▸ Passage to read
★ ★ ★

Never trust the grammatical sensibilities of people in the media. Weather can’t be slippery; only roads can be that. Weather can’t be warm either; it can be nice or terrible, though. Also the temperature can never be warm, only high, low, etc.

Wrong:

She has supported me continuously.

Right:

She has supported me continually.

 

Continuously is an adverb which has to do with connectedness or unbrokenness in space and time, e.g., a line can be continuous or water can flow continuously. Continually has to do not so much with connectedness, but rather with consistency or repetition (e.g., God continually lavishes forgiveness on sinners).

“Wrong”:

Turn on the machine.

Right:

Turn the machine on.

 

If the first sentence is enunciated clearly, it would be okay: i.e., if the preposition on is grouped with the verb turn (= Turn-on the-machine). If the words are grouped wrong (i.e., Turn on-the-machine), the meaning would be different: the command will be to get on top of the machine to turn oneself around and around. It is much clearer to place the auxiliary adverb on at the end; that would mean to start the machine. The best way to remember this is to replace the object with a pronoun. For example, we would say, Turn it on; but never would we say Turn-on it to mean start the machine.

Wrong:

Her silence seemed to infer that she was guilty.

Right:

Her silence seemed to imply that she was guilty.

From her silence we inferred her guilt.

           

Imply and infer are often confused. One infers what someone else implies.

Wrong:

He jumped in the pool.

He walked in the room.

Right:

He jumped into the pool.

He walked into the room.

           

Unless he is already in the water and jumped in the pool while still in the pool, the preposition into should be used. Likewise, walking while already in the room differs from walking into the room from outside the room.

Wrong:

Are you taking the SAT test?

I forgot my PIN number.

★ ★ ★

▸ Information provided

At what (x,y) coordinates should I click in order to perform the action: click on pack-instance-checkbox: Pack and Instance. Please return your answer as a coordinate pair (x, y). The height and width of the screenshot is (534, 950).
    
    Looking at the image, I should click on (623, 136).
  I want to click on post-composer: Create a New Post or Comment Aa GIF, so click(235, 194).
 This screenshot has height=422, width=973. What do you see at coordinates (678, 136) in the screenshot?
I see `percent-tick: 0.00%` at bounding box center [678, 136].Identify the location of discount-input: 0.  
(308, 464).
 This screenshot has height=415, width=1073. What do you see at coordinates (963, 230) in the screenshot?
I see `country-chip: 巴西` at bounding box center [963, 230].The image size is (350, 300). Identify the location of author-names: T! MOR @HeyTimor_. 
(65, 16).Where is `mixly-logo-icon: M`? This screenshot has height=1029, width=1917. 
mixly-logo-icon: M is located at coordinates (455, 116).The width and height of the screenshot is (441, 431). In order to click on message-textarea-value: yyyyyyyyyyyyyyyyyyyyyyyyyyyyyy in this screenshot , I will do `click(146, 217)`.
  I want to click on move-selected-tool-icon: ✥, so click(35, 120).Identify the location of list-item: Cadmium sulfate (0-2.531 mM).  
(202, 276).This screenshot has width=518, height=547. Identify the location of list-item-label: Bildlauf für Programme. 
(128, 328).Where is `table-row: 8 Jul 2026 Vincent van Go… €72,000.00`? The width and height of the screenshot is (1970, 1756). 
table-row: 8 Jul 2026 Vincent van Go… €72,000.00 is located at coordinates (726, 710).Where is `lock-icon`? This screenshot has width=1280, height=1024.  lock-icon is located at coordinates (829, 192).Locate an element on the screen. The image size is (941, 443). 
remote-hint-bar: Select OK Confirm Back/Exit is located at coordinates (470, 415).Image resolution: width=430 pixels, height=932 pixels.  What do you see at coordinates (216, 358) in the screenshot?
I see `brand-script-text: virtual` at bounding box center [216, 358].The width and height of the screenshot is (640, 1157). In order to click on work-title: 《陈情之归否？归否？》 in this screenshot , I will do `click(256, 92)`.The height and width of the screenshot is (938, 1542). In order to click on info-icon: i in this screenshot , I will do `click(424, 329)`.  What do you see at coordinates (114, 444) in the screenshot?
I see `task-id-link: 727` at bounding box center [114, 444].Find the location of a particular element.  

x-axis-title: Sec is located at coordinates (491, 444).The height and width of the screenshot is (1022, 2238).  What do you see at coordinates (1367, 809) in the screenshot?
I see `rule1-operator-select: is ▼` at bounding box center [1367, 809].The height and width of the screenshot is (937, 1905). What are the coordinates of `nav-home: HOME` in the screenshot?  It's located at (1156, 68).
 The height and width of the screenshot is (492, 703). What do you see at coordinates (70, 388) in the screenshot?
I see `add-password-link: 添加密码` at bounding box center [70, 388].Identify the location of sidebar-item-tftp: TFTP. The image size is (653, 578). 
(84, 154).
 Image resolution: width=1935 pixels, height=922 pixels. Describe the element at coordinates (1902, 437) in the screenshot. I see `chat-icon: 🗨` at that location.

★ ★ ★

▸ Exercise goal
From the grammar usage text, return the stretch running from "Continuously is an" up to and including "forgiveness on sinners).", copied word for word.

▸ Written response
Continuously is an adverb which has to do with connectedness or unbrokenness in space and time, e.g., a line can be continuous or water can flow continuously. Continually has to do not so much with connectedness, but rather with consistency or repetition (e.g., God continually lavishes forgiveness on sinners).